Decision Date28 November 1990
Docket NumberNo. 89-50245,89-50245
Citation920 F.2d 569
PartiesUNITED STATES of America, Plaintiff-Appellee, v. Lesester D. McDOUGHERTY, aka Lester Johnson, Defendant-Appellant.
CourtU.S. Court of Appeals — Ninth Circuit

Mary F. Gibbons, North Hollywood, Cal., for defendant-appellant.

Richard E. Robinson, Asst. U.S. Atty., Los Angeles, Cal., for plaintiff-appellee.

Appeal from the United States District Court for the Central District of California.

Before REINHARDT and HALL, Circuit Judges, and RE, Chief Judge. *

CYNTHIA HOLCOMB HALL, Circuit Judge:

Lesester McDougherty appeals his conviction and sentence for distribution of a controlled substance within 1000 feet of an elementary school in violation of 21 U.S.C. Secs. 841(a)(1) and 845a, and his conviction and sentence for aiding and abetting possession with intent to distribute cocaine base in violation of 21 U.S.C. Sec. 841(a)(1) and 18 U.S.C. Sec. 2. We have jurisdiction pursuant to 28 U.S.C. Secs. 1291 and 18 U.S.C. Sec. 3742(a) and we affirm.

DISCUSSION

McDougherty's conviction arose from his sale of two pieces of cocaine base to an undercover police officer in a park approximately 690 feet from an elementary school. McDougherty was sentenced to a prison term of 262 months, followed by six years of supervised release. He argues that the district court erred in denying his motion to dismiss the indictment under 21 U.S.C. Sec. 845a on various constitutional grounds. In addition, McDougherty claims that he was improperly classified as a career offender, that the government failed to comply with the procedures of 21 U.S.C. Sec. 851 in enhancing his sentence, that the district court's use of the Presentence Report violated due process, and that his sentence violates the eighth amendment. We address each argument in turn.

I.

The denial of McDougherty's motion to dismiss the indictment on constitutional grounds is a question of law which we review de novo. United States v. Savinovich, 845 F.2d 834, 839 (9th Cir.), cert. denied, 488 U.S. 943, 109 S.Ct. 369, 102 L.Ed.2d 358 (1988). McDougherty raises three constitutional arguments, all of which have been recently rejected by this circuit in United States v. Thornton, 901 F.2d 738 (9th Cir.1990).
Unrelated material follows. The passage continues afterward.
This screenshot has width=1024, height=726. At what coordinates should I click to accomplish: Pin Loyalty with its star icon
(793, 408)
McDougherty first contends that the schoolyard provision violates due process by creating an irrebuttable presumption that the sale of drugs near a school is per se dangerous and threatening to children, citing Leary v. United States, 395 U.S. 6, 12, 89 S.Ct. 1532, 1535, 23 L.Ed.2d 57 (1969) (statutory presumption of knowledge of importation upon proof of possession violates due process). However, that case allowed the jury to presume the mens rea element of the offense from another set of facts. The Leary case is irrelevant here, where no presumptions as to guilt apply. The schoolyard provision is simply a congressional determination that drug dealing within the proximity of a school merits enhanced penalties. Thornton, 901 F.2d at 740. See also McMillan v. Pennsylvania, 477 U.S. 79, 87, 106 S.Ct. 2411, 2416, 91 L.Ed.2d 67 (1986); United States v. Holland, 810 F.2d 1215, 1220-22 (D.C.Cir.), cert. denied, 481 U.S. 1057, 107 S.Ct. 2199, 95 L.Ed.2d 854 (1987); United States v. Agilar, 779 F.2d 123, 125-26 (2d Cir.1985), cert. denied, 475 U.S. 1068, 106 S.Ct. 1385, 89 L.Ed.2d 609 (1986).
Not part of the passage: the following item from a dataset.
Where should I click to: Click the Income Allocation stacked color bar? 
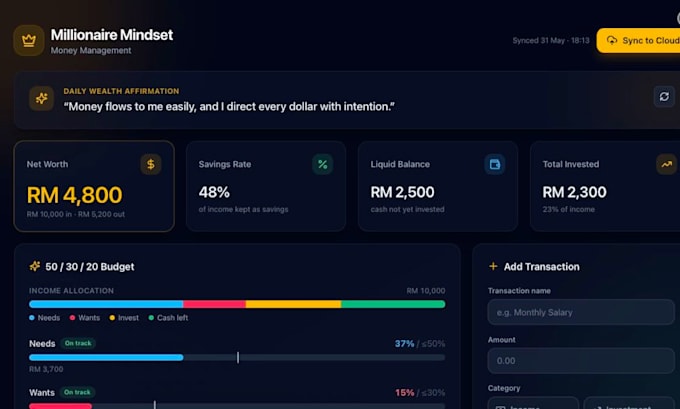click(237, 304)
McDougherty next argues that section 845a violates his right to equal protection because it is both overinclusive (punishes those whose drug transactions near schools do not involve children) and underinclusive (fails to punish those who sell drugs to children over 1,000 feet from a school). This precise argument was rejected by our circuit in Thornton, where the court determined that "the congressional goal of reducing the availability and hence the use of drugs by school children is rationally achieved by increasing the penalties for those who sell drugs near schools." 1 Thornton, 901 F.2d at 740. The statute is not unconstitutionally overinclusive because the consequences of drug transactions near schools, even when children are not direct participants, contribute to the "violent and dangerous criminal milieu Congress sought to eliminate" in enacting the statute. Id. (quoting Holland, 810 F.2d at 1219). The statute may be underinclusive, but equal protection does not require Congress to eliminate all evils in order to legislate against some. Thornton, 901 F.2d at 740.
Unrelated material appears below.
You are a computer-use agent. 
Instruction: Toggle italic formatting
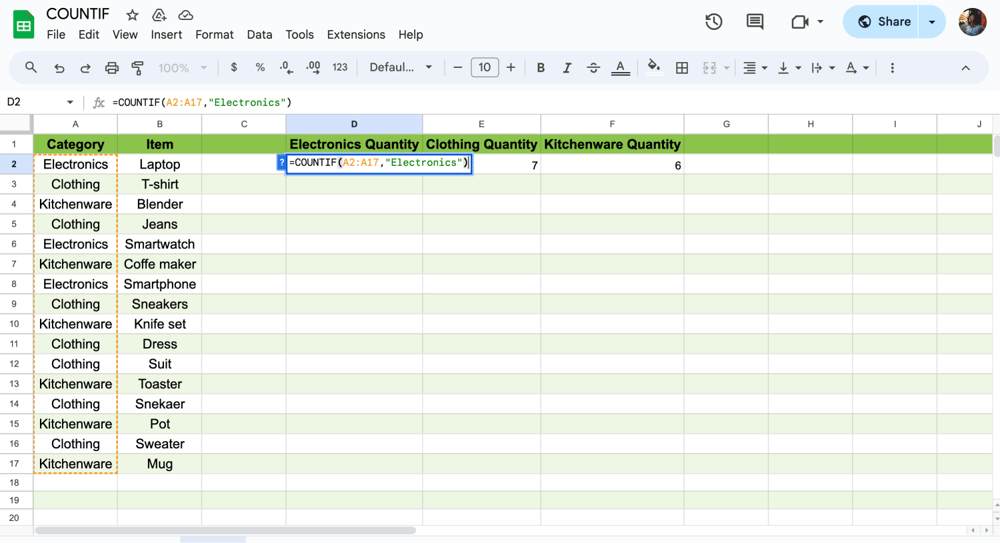567,68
Finally, McDougherty argues that Congress exceeded its plenary authority under the Commerce Clause, Article I, section 8 of the Constitution in enacting section 845a. "A congressional finding that an activity affects interstate commerce must be afforded controlling deference if there is a rational basis for that judgment." Nevada v. Skinner, 884 F.2d 445, 450 (9th Cir.1989), cert. denied, --- U.S. ----, 110 S.Ct. 1112, 107 L.Ed.2d 1019 (1990). Congress has already determined, and the courts have accepted as rational, that drug trafficking affects interstate commerce. United States v. Montes-Zarate, 552 F.2d 1330, 1331 (9th Cir.1977) (en banc), cert. denied, 435 U.S. 947, 98 S.Ct. 1532, 55 L.Ed.2d 545 (1978). It would be highly illogical to believe that such trafficking somehow ceases to affect commerce when carried out within 1000 feet of a school. 2 Thornton, 901 F.2d at 741. There is no legal reason why Congress cannot choose to punish some behavior affecting commerce more harshly than other behavior, based upon its detriment to society.

II.

The legality of McDougherty's sentence imposed under the career offender provision of the Sentencing Guidelines is reviewed de novo. United States v. Marco L., 868 F.2d 1121, 1123 (9th Cir.), cert. denied, --- U.S. ----, 110 S.Ct. 369, 107 L.Ed.2d 355 (1989). McDougherty contends that the district court erred in sentencing him as a career offender, because one of his predicate offenses was not a crime of violence within the meaning of the Guidelines.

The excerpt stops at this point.